Takayasu’s arteritis is most commonly diagnosed in young Asian women near or under the age of 30. The condition also goes by several other names including:

  • Aortic arch syndrome.
  • Takayasu’s aortitis.
  • Pulseless disease (because of an inability to find a pulse in the extremities due to blood vessel narrowing). 

The cause of Takayasu’s arteritis is unknown.


Early symptoms of Takayasu’s arteritits include:

  • Fatigue
  • Night sweats
  • Fever
  • Poor appetite
  • Weight loss
  • Joint pain
  • Chest pain

However, Takayasu’s arteritits is usually not diagnosed until more severe symptoms occur. These later symptoms depend on which part of the arteries are affected and may include:

  • High blood pressure.
  • Kidney failure (due to reduced blood flow to the kidneys).
  • A weak or absent pulse in the arms, neck or legs.
  • A differential in blood pressure between the right and left limbs.
  • Angina (chest pain), especially upon exertion.
  • Shortness of breath and fatigue (as a result of congestive heart failure).
  • Fainting or dizziness.
  • Changes in vision.
  • Mini-stroke or stroke resulting from poor blood flow to the brain.
  • Abdominal pain, nausea and vomiting, that result from poor blood flow to the abdomen.
  • Muscle weakness and pain in the arms or legs during movement.


When a person under 40 years of age suffers from unexplained high blood pressure, this may be an early clue for a diagnosis of Takayasu’s arteritis. The following criteria are used to distinguish Takayasu’s arteritis from other forms of vasculitis:

  • Symptom onset at age 40 or younger.
  • Muscle weakness and pain during arm and leg movement.
  • A weak pulse in the brachial artery, the major artery in the upper arm.
  • A bruit, or a “whooshing” sound, which can be heard through a stethoscope, in the subclavian artery or the aorta.
  • A differential of at least 10 mmHg in systolic blood pressure in the right versus the left arm.

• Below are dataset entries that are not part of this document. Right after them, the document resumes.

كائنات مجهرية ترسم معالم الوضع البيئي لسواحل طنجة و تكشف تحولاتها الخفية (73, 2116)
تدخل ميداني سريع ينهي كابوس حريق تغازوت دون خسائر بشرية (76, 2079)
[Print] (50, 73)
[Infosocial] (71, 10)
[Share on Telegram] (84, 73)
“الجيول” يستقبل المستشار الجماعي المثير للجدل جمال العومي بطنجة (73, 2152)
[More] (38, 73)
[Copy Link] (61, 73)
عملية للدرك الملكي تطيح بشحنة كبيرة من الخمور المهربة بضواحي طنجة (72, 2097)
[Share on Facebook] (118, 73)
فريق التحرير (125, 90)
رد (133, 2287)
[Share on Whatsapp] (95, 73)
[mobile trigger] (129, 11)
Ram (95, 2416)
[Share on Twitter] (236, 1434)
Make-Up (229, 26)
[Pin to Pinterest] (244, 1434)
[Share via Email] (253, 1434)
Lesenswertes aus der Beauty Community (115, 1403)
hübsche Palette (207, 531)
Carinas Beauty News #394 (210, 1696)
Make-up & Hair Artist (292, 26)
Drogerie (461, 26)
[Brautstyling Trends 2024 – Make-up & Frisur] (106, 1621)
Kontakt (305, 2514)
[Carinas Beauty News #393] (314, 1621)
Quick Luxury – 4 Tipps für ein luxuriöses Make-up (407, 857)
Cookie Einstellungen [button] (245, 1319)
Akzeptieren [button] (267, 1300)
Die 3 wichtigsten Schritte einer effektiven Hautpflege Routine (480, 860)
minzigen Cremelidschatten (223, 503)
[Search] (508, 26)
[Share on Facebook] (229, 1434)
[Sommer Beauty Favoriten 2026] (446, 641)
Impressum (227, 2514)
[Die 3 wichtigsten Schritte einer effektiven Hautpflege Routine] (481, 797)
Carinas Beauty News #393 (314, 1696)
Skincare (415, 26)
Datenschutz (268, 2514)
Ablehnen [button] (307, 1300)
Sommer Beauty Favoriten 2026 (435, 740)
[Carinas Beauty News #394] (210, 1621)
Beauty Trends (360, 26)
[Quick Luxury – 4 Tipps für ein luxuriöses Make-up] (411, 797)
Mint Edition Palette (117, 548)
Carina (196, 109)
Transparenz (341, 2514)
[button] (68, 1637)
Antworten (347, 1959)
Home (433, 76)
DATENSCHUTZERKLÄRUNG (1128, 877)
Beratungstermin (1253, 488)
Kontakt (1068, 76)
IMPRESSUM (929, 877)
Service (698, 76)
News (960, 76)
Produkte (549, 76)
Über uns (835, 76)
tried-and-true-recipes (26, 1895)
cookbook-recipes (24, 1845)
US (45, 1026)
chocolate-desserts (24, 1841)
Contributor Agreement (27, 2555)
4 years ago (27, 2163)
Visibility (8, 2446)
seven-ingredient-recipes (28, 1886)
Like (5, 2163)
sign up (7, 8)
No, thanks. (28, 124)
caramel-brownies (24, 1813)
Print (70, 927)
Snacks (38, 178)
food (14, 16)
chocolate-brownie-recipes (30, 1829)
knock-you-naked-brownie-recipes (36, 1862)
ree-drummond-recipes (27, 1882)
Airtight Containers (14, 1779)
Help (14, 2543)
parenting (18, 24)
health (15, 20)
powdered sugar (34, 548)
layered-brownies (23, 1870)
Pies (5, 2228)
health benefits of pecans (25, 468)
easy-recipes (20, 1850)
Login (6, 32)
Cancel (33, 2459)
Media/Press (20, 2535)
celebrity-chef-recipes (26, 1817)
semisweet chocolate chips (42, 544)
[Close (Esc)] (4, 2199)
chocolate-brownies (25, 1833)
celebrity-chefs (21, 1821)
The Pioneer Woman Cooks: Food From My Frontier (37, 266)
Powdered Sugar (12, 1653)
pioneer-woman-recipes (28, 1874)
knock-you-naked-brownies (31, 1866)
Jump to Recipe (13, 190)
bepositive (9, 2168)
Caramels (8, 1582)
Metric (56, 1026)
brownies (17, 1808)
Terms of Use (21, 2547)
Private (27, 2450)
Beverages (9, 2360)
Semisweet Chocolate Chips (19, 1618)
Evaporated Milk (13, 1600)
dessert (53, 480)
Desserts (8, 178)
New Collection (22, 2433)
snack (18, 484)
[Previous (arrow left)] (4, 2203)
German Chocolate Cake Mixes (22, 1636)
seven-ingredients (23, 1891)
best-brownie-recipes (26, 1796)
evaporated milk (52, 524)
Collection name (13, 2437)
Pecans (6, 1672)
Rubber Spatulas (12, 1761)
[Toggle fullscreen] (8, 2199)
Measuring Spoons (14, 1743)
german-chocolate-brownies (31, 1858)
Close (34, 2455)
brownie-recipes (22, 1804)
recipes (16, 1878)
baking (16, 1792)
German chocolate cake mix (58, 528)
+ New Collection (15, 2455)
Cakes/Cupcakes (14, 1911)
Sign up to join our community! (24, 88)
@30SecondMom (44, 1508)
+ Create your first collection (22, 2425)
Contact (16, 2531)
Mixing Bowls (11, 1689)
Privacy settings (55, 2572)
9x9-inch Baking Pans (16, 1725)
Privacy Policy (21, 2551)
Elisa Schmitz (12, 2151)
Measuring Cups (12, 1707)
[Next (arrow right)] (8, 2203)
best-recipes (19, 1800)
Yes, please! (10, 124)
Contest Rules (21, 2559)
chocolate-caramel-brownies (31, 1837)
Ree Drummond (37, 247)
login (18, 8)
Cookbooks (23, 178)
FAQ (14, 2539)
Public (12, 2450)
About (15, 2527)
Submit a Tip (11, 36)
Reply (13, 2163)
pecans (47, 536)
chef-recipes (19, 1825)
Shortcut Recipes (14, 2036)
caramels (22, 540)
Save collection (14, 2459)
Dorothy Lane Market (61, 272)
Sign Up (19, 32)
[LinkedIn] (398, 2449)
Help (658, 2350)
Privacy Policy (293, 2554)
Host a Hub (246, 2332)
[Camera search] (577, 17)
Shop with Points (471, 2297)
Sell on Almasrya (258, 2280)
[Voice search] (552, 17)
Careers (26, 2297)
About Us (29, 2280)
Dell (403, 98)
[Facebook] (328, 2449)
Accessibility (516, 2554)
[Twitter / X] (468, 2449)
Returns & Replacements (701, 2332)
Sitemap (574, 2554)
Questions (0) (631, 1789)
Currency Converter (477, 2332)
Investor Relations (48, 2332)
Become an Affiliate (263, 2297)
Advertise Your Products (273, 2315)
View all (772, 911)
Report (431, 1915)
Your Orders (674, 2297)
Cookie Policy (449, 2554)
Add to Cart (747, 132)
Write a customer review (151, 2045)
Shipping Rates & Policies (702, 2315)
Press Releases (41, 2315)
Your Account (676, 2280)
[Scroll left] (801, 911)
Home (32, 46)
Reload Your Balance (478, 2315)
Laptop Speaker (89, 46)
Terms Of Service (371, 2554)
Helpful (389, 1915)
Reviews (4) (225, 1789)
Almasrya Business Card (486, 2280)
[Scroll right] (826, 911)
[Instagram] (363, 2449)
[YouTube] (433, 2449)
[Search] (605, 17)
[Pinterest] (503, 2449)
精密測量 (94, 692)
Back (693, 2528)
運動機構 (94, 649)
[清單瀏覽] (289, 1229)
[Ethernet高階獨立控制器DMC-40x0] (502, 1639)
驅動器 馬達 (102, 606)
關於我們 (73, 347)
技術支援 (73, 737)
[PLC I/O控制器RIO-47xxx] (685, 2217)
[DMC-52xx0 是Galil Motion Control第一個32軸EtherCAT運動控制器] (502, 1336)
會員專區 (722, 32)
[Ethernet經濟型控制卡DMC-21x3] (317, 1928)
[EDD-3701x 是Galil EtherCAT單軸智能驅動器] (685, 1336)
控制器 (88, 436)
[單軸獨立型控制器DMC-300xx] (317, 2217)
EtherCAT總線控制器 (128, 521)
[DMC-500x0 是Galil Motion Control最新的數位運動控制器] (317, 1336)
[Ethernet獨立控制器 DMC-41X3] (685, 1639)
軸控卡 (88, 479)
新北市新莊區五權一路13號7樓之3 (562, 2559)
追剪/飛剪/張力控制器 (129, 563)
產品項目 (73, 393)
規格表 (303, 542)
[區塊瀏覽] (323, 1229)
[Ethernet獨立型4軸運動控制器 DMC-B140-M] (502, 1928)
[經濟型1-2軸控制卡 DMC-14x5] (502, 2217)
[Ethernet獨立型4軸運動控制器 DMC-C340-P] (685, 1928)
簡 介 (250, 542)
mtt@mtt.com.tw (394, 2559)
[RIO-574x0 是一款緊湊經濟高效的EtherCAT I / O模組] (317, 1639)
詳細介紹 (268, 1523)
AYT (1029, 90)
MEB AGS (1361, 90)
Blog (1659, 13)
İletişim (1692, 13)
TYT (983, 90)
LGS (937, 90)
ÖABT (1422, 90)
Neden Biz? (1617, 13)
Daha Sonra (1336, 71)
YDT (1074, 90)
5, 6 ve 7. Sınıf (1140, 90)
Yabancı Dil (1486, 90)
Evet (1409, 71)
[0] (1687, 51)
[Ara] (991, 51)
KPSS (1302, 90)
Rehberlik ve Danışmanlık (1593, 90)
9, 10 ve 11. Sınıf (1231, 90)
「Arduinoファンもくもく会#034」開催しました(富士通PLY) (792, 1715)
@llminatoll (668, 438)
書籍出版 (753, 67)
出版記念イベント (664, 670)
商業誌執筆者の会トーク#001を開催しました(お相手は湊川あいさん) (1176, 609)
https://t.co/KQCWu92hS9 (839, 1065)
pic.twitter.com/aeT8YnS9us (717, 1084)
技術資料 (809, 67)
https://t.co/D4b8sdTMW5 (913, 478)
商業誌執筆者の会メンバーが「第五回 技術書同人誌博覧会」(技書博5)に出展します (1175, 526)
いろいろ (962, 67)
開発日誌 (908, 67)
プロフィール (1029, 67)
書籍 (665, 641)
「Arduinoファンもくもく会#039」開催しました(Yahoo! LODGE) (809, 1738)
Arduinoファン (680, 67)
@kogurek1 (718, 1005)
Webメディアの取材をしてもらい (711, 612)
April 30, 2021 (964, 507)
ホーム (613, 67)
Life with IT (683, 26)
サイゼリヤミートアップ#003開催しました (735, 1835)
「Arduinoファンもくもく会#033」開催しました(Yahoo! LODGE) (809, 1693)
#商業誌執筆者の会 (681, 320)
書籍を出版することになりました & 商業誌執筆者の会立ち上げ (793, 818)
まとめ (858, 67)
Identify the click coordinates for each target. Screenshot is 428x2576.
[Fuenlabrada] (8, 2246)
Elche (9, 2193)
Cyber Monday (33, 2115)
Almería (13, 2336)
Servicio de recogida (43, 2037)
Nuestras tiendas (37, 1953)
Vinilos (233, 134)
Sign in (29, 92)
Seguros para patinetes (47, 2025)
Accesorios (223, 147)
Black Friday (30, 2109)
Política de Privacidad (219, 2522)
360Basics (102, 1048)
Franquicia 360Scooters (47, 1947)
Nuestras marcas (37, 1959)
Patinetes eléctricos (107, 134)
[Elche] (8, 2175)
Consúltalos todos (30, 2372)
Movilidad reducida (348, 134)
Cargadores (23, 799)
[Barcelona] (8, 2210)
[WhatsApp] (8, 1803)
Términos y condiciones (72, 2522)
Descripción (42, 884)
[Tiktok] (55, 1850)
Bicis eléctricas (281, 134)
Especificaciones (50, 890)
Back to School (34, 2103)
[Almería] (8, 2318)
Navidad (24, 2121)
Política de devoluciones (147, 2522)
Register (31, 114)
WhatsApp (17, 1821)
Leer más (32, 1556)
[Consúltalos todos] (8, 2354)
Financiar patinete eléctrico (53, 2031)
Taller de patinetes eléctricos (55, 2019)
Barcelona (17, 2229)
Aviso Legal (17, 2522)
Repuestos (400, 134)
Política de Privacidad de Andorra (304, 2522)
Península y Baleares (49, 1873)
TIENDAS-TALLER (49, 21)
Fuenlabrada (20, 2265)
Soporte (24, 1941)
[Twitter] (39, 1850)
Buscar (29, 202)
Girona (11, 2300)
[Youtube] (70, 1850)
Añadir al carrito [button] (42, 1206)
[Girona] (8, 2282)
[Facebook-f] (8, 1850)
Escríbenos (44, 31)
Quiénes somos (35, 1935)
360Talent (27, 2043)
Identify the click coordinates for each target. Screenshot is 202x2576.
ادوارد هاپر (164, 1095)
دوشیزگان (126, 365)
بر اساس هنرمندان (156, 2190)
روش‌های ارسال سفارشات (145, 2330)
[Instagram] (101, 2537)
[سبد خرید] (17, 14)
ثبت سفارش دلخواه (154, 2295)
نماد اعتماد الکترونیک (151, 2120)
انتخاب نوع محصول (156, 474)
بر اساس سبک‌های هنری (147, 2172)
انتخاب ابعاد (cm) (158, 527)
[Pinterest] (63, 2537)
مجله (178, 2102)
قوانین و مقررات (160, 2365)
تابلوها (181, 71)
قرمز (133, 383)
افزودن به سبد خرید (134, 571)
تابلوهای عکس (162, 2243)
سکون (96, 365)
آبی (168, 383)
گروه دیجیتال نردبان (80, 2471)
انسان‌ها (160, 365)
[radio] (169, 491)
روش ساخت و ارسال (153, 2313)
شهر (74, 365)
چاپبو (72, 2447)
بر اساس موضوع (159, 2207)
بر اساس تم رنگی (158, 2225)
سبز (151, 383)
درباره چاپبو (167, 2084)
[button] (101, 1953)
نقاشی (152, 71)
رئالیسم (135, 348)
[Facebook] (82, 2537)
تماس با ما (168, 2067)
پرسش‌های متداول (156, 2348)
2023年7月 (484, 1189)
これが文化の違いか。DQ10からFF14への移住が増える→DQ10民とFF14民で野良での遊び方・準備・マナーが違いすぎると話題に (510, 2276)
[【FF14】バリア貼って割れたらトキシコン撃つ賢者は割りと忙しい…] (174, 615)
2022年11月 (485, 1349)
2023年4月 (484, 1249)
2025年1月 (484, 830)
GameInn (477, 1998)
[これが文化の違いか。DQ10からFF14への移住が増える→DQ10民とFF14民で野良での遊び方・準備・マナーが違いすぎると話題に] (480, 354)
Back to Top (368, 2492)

Treatment focuses on decreasing inflammation and controlling blood pressure through medication. Treatment with medication alone is effective in nearly 80 percent of Takayasu’s arteritis patients. If the patient has suffered significant damage or narrowing in a particular artery, an endovascular or surgical repair may be necessary to restore proper function to the affected limb or organ.

Endovascular Treatment

Narrowed or occluded arteries caused by Takayasu’s arteritis may be treated using angioplasty and stenting. This procedure involves placement of a catheter in an artery of the groin through a small opening in the skin. A balloon is then pushed through to the affected part of the artery where it is opened, pushing apart the artery wall. A tube-like stent is then placed to keep the artery open and blood flowing freely. Patients usually remain in the hospital overnight and can usually resume normal activities soon thereafter.

Surgical Repair

Open surgical repair of a severely damaged artery often involves taking a graft from a healthy vessel.